## Selected passage

┄┄┄┄┄┄┄┄┄┄┄┄┄┄┄┄┄┄┄┄

>> law, technology, and the space between

All content by Kyle E. Mitchell, who is not your lawyer.

You can subscribe via RSS/Atom or e-mail and browse other blogs.

The Blanks ProblemA tough Common Form design decision explained.

This post is part of a series, Common Form.

A few people are waiting on me while I work on a solution to a particularly vexing design problem with Common Form. In form of apology, I’ve summarized the problem, its importance, and where I stand on it here.

The problem boils down to whether Common Form should:

  1. Store hints about how to fill out fill-in-the-blanks in forms?
  2. Just store the blanks without any hints?

Current Practice

Hints about how to fill in blanks are nice to have. Lawyers use them when they write forms like:

“Company” means [Company Name], a Delaware corporation.

There is a fill-in-the-blank between “means” and “, a Delaware corporation” in that form. There is also a hint: “Company Name”. When the form is filled out, the text “Company Name” won’t appear in the contract. It’s just for the lawyers.

But it’s equally common to write blanks without any kind of hint, especially when what-goes-where is clear in context:

“Purchase Price” means [•] United States dollars.

There is a fill-in-the-blank between “means” and “United States dollars” in that form. There isn’t any explicit hint about how to fill it in. There’s no extra text in the form that doesn’t end up in the context, except the bullet, which is just there, I think, to make the brackets easier to spot.

So, as concerns any contract that eventually gets filled out and signed, the following are equivalent:

“Company” means [Company Name], a Delaware corporation.

“Company” means [•], a Delaware corporation.

“Company” means [I am the eggman; they are the eggmen; I am the walrus. Don’t commit malpractice.], a Delaware corporation.

The first is at times more convenient.

It’s All the Same

That convenience can be valuable. It’s a feature any good document assembly system should have.

But Common Form isn’t a document assembly system. It’s a way for programs (including document assembly programs) to communicate form contracts. If communicating hints for blanks gets in the way of clearly communicating forms themselves, Common Form shouldn’t do both. It should focus on communicating forms as best it can.

The reason these goals conflict is that in order to make sharing forms between programs practical, Common Form defines a way of identifying forms using special computer procedures called “hash functions”. If you’re not familiar with hash functions, think of them as “fingerprints” for data. Anywhere you find a particular piece of data you can take its fingerprint. That fingerprint is highly unlikely to match the fingerprint of any other bit of data you find. But if you see the exact same data again, you’ll find the same fingerprint as before. The fingerprints give programs that speak Common Form a way to identify each and every possible form, from the lowliest governing law clause to hundred-plus-page credit agreements.

┄┄┄┄┄┄┄┄┄┄┄┄┄┄┄┄┄┄┄┄

## Given material

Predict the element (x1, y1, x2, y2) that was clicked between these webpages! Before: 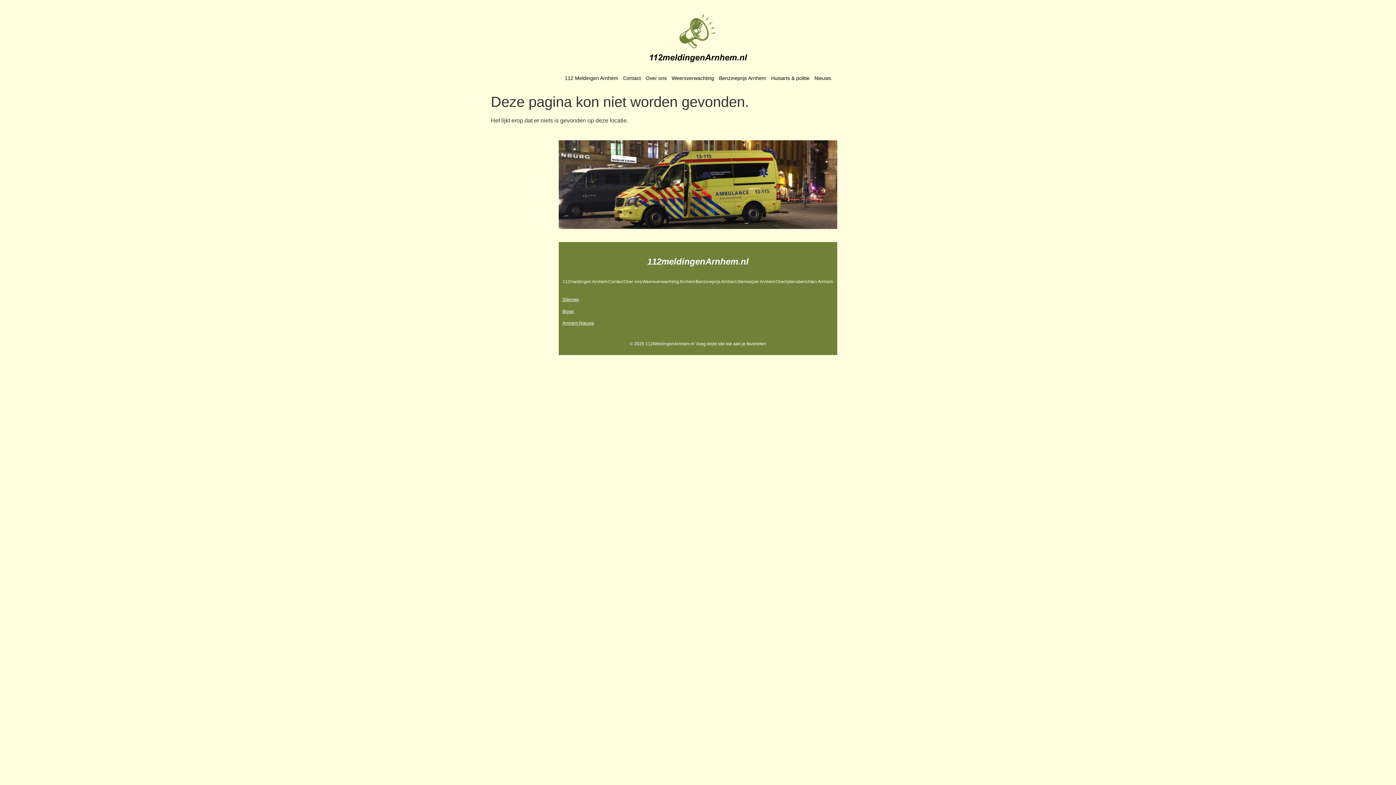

┄┄┄┄┄┄┄┄┄┄┄┄┄┄┄┄┄┄┄┄

## Set of tasks
A. Using the post on the Common Form blanks problem, answer each question briefly:
(i) What hint appears inside the brackets in the "Company" definition given as a lawyer's example?
(ii) According to the author, why is the bullet placed inside the brackets in the "Purchase Price" example?
(iii) What kind of computer procedure does Common Form use to identify forms?
B. Carry on the post about the Common Form blanks problem, picking up after its final sentence.

## Exercise answers
A.
(i) "Company Name"
(ii) To make the brackets easier to spot.
(iii) Hash functions.

B.
At present, Common Form stores a hint about how to fill out every blank. The data for the hint is part of, and inseparable from, the data about the form where the blank appears. Because the hints are part of the data, they affect the fingerprints of the forms.

So the Common Form fingerprints of these provisions differ …

“Company” means [Company Name], a Delaware corporation.

“Company” means [I am the eggman; they are the eggmen; I am the walrus. Don’t commit malpractice.], a Delaware corporation.

… even though for purposes of finished, ready-to-sign contracts, they’re exactly the same.

Common Form will in fact allow an infinite number of forms with exactly the same effect, because the text of the hint is arbitrary, and even slight differences produce different fingerprints:

“Company” means [Corporation Name], a Delaware corporation.

“Company” means [corporation name], a Delaware corporation.

“Company” means [company name], a Delaware corporation.

“Company” means [SomeCo, Inc.], a Delaware corporation.

All of the above produce different Common Form data, and therefore have different Common Form fingerprints. Again, they all have the same effect on a ready-to-sign contract when the blanks are filled in.

There is only one kind of hint Common Form does not allow:

“Company” means [•], a Delaware corporation.

Hints can’t be empty.

The question is whether Common Form should do the exact opposite, and only allow fill-in-the-blanks without any kind of hint data. That would massively reduce the number of valid forms that can have the same effect on finished contracts.

What Matters

Common Form aims for a one-to-one correlation between a specific bit of data and text that appears in a finished contract. Because forms are written in English and in English one can say the same thing many ways, Common Form can never fully achieve that goal. However, Common Form has rules designed to prevent how forms are represented as data from creating multiple valid Common Forms that contain the same English text.

For instance, Common Forms cannot contain multiple spaces in a row. If you’re in the habit of typing two spaces after terminal punctuation, Common Form will replace those double spaces with single spaces. Neither can spaces appear at the end of a section.

These and other rules make it possible to work backwards from contract language that you see in print to a single bit of valid Common Form data that represents a form it might have come from. Any program can find the fingerprint of that data, and use the fingerprint to talk about the form with other programs that understand Common Form and its rules. Consider:

“Effective Date” means the date first written above.

There are many, many valid Common Forms that could produce this output, but by the far the most useful is:

  1. Definition of “Effective Date”, then
  2. the text “ means the date first written above.”.

That Common Form has a fingerprint that any program speaking Common Form can find.

Blanks Make Things Difficult

Blanks allow users to put arbitrary text into a form. The only limitation on this freedom is that the arbitrary text must go where the blanks in the forms are.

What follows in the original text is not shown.